Sunday 10 November 2019

Strategic risk management

There's an old old joke about a passing stranger asking for directions to Limerick.  "Well," says the farmer, "If oi was you, oi wouldn't start from here".

So it is with infosec strategies. Regardless of where your organization may be headed, by definition you set out from a less than ideal starting point. If it was ideal, you wouldn't be heading somewhere else, would you? That naive perspective immediately suggests two alternatives:
  1. Given where you are today, planning your route accordingly.

  2. Regardless of where you are today, focus exclusively on the destination and how best to get there.
Actually, those are just two of many possibilities. It's even possible to do both: strategic thinking generally includes a good measure of blue-sky idealist thinking, tempered by at least a modicum of reality and pragmatism. 'We are where we are'. We have a history and finite resources at our disposal ... including limited knowledge about our history, current situation and future direction. What's more, the world is a dynamic place and we don't exist in a vacuum, hence any sensible infosec strategy needs to take account of factors such as competitors, compliance and other challenges ahead - situational awareness plus conjecture about how the situation might conceivably change as we put our cunning strategy into practice (as in chess). 

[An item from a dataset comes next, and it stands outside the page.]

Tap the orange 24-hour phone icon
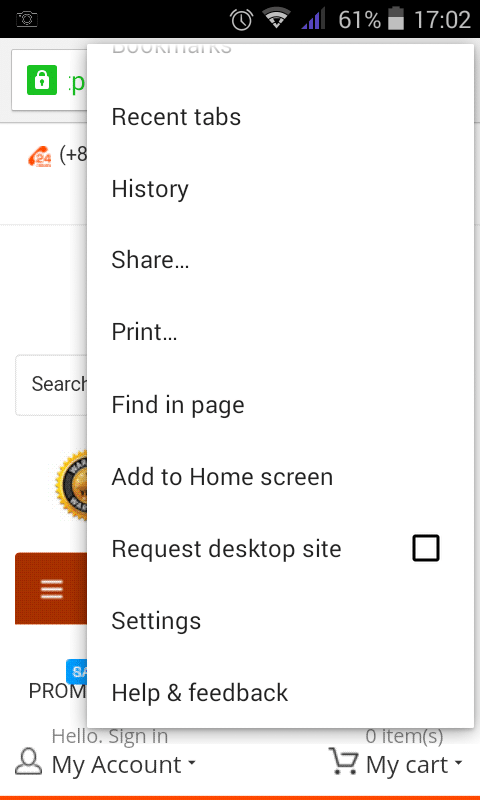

That's risk, information risk in fact, amenable to information risk management in the conventional, straightforward, systematic manner:
  • Identify and characterise the risk/s, both negative and positive (opportunities, the possibility that things might turn out even better than planned);
  • Quantify and evaluate the risk/s;
  • Decide what to do about them;
  • Do it! Finalise the strategy, negotiate its approval (with all that entails) and make it so;
  • Manage and monitor things as the strategy unfolds and changes inevitably happen;
  • Learn new stuff.
That final bullet is usually an implicit part of the process. We discover flaws in our strategy, things that don't quite go to plan, activities that take longer or go in different directions for all sorts of reasons. 'We are where we are' as a result of past and current strategies, successes and failures, and there's a load of learning points there if you think about it:
  • Do we often over- or under-estimate things? How much variation is there, and is it biased one way or the other?
  • Are we frequently blind-sided by unexpected events?
  • Is it always a struggle to get anywhere, with too little energy to overcome the organization's inertia?
  • Are we resource-constrained/ Which are the tightest? Is there any slack we might redeploy?
  • Do we almost always achieve what we set out to achieve? Are we pushing hard enough?
  • Are we creative? Are we early, middle or late adopters, ahead, within or behind the curve? Do we miss out on opportunities, and if so what kinds, typically? Compared to our peers and competitors, are we usually in the right place at the right time?
That's all in addition to learning about our strengths and weaknesses in information risk and security management, controls, threats, vulnerabilities, impacts, governance, compliance, assurance and so forth: I'm waffling on about gaining knowledge of the process of strategic risk management, figuring out why we ended up right here, lost, floundering about in this b(l)og, searching for Limerick ...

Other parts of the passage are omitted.